ASSIGNMENT: Please copy exactly the lines that begin with the one containing "Contact (182, 2047)" and end with the last line of the entries.

Items from a data source:
● ● ●
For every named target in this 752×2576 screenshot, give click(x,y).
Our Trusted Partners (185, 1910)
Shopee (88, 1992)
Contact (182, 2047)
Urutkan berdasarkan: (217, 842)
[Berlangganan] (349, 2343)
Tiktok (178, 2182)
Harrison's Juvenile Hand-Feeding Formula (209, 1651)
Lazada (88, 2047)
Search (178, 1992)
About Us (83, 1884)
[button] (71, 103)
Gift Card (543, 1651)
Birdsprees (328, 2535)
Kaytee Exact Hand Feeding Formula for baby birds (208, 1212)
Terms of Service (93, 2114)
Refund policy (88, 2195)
● ● ●
REPLY:
Contact (182, 2047)
Urutkan berdasarkan: (217, 842)
[Berlangganan] (349, 2343)
Tiktok (178, 2182)
Harrison's Juvenile Hand-Feeding Formula (209, 1651)
Lazada (88, 2047)
Search (178, 1992)
About Us (83, 1884)
[button] (71, 103)
Gift Card (543, 1651)
Birdsprees (328, 2535)
Kaytee Exact Hand Feeding Formula for baby birds (208, 1212)
Terms of Service (93, 2114)
Refund policy (88, 2195)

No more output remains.